The problem
Apart from the pictures, write out all the records exactly.

Data shown
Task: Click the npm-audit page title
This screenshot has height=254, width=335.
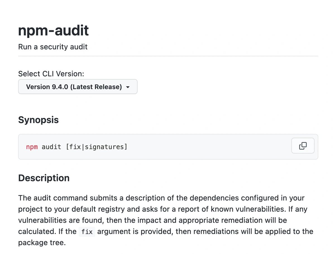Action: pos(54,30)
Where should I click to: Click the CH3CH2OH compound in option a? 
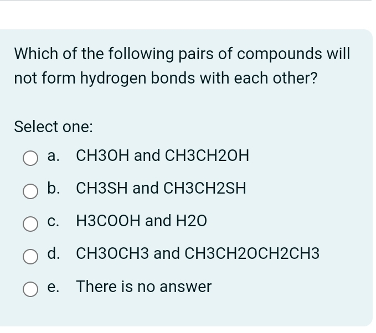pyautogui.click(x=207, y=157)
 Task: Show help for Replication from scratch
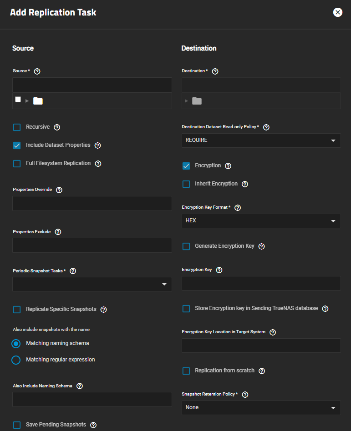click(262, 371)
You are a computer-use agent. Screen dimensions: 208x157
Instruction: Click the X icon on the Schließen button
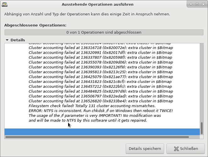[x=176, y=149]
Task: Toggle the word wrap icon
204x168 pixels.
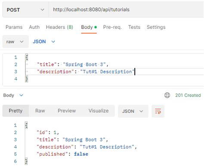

Reply
Task: Click the npm-audit page title
This screenshot has height=254, width=335.
Action: pos(54,30)
Where should I click to: Click the CH3CH2OH compound in option a? 
pyautogui.click(x=207, y=157)
 Task: Show help for Replication from scratch
click(262, 371)
You are a computer-use agent. Screen dimensions: 208x157
Instruction: Click the X icon on the Schließen button
[x=176, y=149]
Task: Toggle the word wrap icon
204x168 pixels.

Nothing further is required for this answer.